Distant cousins of an older generation (in other words, one's parents' first cousins), though technically first cousins once removed, often get classified with "aunts" and "uncles".

Similarly, a person may refer to close friends of one's parents as "aunt" or "uncle", or may refer to close friends as "brother" or "sister", using the practice of fictive kinship.

English-speakers mark relationships by marriage (except for wife/husband) with the tag "-in-law". The mother and father of one's spouse become one's mother-in-law and father-in-law; the female spouse of one's child becomes one's daughter-in-law and the male spouse of one's child becomes one's son-in-law. The term "sister-in-law" refers to three essentially different relationships, either the wife of one's brother, or the sister of one's spouse, or the wife of one's spouse's sibling. "Brother-in-law" expresses a similar ambiguity. No special terms exist for the rest of one's spouse's family.

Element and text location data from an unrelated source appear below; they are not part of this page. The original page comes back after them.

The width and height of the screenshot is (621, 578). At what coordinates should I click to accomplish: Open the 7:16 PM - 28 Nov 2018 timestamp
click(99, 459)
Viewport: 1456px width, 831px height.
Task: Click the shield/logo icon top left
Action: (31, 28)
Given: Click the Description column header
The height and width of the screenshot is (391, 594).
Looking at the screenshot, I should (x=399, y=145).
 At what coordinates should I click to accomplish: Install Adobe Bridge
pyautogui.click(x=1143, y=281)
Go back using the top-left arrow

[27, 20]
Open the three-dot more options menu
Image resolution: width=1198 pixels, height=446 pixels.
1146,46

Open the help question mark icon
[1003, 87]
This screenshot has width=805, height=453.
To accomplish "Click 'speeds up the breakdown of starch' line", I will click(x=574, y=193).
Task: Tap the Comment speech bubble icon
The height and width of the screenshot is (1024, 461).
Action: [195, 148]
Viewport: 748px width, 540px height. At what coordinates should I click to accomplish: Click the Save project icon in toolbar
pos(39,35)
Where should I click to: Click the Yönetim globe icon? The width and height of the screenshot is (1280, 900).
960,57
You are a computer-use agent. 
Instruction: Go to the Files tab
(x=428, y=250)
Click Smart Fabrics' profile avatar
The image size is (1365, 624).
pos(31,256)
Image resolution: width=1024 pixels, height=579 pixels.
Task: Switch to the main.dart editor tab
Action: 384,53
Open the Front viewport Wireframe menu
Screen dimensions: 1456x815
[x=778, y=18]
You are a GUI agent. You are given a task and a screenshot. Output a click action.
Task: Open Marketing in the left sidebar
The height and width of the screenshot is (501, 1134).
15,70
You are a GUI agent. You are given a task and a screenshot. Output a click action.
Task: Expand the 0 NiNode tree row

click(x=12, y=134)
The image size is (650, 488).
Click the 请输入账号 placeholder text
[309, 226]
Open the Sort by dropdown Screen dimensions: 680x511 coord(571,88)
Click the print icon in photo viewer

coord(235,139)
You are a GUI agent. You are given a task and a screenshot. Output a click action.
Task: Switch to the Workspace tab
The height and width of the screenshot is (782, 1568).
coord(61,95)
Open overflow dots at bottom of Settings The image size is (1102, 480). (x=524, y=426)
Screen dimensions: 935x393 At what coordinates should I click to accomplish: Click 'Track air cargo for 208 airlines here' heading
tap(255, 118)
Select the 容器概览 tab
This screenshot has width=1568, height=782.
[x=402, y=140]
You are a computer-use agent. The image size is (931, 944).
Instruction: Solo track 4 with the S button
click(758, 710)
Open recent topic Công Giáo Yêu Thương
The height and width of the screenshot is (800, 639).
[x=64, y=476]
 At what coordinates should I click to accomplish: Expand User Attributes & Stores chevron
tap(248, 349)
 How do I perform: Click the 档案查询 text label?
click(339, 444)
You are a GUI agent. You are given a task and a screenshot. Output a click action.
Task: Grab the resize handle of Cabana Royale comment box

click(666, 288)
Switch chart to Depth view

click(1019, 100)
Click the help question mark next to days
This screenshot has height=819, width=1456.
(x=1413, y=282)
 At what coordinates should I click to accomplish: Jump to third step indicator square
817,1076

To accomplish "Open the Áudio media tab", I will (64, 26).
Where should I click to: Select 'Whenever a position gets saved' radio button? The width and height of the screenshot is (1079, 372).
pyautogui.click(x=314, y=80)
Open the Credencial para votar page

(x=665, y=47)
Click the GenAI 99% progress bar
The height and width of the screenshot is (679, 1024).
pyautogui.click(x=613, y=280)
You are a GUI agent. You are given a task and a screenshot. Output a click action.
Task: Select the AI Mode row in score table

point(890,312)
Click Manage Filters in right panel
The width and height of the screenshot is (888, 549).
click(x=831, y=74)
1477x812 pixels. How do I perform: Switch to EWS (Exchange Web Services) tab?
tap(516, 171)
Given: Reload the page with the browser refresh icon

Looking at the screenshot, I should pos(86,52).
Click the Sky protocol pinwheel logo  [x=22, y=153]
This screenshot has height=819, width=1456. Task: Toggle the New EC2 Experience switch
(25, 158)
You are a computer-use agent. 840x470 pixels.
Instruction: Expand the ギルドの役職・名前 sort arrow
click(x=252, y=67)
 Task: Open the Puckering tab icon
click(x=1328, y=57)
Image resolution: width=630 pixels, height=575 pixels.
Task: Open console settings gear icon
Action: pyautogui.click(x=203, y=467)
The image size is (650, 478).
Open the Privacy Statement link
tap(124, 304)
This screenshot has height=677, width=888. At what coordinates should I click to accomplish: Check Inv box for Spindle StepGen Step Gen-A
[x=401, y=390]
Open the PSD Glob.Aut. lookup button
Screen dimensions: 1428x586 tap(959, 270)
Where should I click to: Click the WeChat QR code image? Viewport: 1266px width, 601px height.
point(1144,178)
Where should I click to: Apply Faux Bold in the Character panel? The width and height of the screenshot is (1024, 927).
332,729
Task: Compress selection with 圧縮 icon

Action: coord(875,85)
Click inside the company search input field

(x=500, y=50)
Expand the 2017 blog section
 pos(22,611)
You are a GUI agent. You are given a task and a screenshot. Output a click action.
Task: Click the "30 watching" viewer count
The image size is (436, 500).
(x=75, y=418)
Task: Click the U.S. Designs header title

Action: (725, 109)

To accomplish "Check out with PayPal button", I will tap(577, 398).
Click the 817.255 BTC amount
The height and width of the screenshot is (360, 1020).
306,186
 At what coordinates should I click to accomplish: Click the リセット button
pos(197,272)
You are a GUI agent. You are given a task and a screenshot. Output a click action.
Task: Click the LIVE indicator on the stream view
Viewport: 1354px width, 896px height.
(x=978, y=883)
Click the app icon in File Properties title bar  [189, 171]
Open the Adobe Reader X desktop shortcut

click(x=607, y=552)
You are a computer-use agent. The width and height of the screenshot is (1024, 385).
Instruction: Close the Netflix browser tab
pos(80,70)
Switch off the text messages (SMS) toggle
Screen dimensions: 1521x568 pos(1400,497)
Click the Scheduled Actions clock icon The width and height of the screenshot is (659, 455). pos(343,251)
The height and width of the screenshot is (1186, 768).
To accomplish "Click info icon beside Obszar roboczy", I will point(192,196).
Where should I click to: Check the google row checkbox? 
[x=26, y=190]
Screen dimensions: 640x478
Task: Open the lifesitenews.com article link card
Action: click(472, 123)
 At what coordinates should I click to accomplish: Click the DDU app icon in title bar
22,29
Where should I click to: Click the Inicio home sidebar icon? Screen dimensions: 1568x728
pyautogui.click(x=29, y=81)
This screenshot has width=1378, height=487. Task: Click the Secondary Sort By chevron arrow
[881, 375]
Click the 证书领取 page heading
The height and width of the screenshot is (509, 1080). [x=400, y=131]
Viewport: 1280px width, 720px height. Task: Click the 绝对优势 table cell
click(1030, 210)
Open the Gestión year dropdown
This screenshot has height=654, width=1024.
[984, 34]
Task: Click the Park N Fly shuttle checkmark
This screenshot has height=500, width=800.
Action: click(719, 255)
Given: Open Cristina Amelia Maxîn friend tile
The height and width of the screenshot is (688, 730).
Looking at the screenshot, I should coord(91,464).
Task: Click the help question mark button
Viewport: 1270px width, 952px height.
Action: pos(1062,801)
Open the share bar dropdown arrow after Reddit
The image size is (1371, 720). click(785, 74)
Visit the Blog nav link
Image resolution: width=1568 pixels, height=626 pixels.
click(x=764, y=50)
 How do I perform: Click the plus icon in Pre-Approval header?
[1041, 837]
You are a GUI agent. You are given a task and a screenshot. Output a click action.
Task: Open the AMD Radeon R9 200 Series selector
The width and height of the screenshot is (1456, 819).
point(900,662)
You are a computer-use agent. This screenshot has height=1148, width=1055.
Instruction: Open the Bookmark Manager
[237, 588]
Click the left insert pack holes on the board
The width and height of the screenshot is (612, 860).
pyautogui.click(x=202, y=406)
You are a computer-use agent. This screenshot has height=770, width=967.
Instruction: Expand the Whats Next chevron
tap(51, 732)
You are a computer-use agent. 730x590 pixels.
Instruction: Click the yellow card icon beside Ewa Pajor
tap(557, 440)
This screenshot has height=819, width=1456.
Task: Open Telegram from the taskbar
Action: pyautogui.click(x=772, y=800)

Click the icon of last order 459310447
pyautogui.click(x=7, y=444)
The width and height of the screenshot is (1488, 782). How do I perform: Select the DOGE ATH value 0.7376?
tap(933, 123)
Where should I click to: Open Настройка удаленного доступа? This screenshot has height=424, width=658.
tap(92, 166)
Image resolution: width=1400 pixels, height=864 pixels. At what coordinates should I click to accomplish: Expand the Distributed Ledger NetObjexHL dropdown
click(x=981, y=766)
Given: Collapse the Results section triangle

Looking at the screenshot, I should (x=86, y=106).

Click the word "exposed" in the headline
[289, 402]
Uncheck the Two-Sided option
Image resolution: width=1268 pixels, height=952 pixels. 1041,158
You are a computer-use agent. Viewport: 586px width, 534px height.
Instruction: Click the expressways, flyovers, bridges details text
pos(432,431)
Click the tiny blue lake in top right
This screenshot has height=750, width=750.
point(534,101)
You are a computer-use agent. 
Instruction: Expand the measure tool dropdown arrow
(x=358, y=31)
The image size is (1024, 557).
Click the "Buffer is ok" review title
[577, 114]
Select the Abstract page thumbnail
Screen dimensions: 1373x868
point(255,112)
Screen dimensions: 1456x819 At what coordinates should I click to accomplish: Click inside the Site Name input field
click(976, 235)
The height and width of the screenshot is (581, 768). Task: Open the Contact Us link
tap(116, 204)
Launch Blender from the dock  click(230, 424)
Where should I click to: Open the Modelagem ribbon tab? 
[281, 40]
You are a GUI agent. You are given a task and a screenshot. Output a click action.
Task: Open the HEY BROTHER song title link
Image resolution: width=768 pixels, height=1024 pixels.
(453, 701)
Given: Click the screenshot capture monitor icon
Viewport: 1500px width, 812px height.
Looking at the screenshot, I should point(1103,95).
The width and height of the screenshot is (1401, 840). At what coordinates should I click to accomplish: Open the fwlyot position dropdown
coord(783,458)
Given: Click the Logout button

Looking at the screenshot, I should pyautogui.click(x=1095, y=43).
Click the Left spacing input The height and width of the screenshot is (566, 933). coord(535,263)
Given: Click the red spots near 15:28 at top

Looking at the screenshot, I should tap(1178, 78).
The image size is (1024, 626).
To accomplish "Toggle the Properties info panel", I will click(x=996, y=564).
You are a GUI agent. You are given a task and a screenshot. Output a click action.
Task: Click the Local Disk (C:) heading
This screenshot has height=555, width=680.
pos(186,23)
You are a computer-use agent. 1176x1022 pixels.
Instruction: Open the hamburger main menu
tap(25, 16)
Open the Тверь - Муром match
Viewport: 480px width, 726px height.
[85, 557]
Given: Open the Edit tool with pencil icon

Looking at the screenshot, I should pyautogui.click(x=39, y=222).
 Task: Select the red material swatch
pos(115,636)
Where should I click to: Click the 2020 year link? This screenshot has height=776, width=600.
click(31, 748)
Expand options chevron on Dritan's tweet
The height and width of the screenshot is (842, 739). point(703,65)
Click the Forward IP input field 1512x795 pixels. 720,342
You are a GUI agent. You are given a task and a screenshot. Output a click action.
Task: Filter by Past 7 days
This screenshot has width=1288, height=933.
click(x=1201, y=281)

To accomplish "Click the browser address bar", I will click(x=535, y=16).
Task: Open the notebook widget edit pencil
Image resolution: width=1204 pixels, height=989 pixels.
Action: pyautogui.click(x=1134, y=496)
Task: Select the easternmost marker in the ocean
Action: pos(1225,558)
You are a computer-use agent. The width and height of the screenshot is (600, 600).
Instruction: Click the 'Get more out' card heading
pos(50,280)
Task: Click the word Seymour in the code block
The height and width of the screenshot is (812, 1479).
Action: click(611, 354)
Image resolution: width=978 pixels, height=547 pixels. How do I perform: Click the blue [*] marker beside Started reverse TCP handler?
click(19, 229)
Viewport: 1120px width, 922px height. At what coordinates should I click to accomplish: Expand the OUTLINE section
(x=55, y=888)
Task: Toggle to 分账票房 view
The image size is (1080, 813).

The terms "half-brother" and "half-sister" indicate siblings who one share only one biological or adoptive parent.

[edit] Contemporary perception

Contemporary society generally views family as a haven from the world supplying absolute fulfilment. The family as a haven encouraging “intimacy, love and trust where individuals may escape the competition of dehumanising forces in modern society”[9] The family is often referred to as a haven providing love and protection from the rough and tumble industrialised world, and as a place where warmth, tenderness and understanding can be expected from a loving mother and protection from the world can be expected from the father. However, the idea of protection is declining as civil society faces less internal conflict combined with increased civil rights and protection from the state. To many, the ideal of personal or family fulfilment has replaced protection as the major role of the family. The family now supplies what is “vitally needed but missing from other social arrangements”.[10]

Social conservatives often express concern over a purported decay of the family and see this as a sign of the crumbling of contemporary society. They feel that the family structures of the past were superior to those today and believe that families were more stable and happier at a time when they did not have to contend with problems such as illegitimate children and divorce. Others refute this theory, claiming “there is no golden age of the family gleaming at us in the far back historical past”.[11]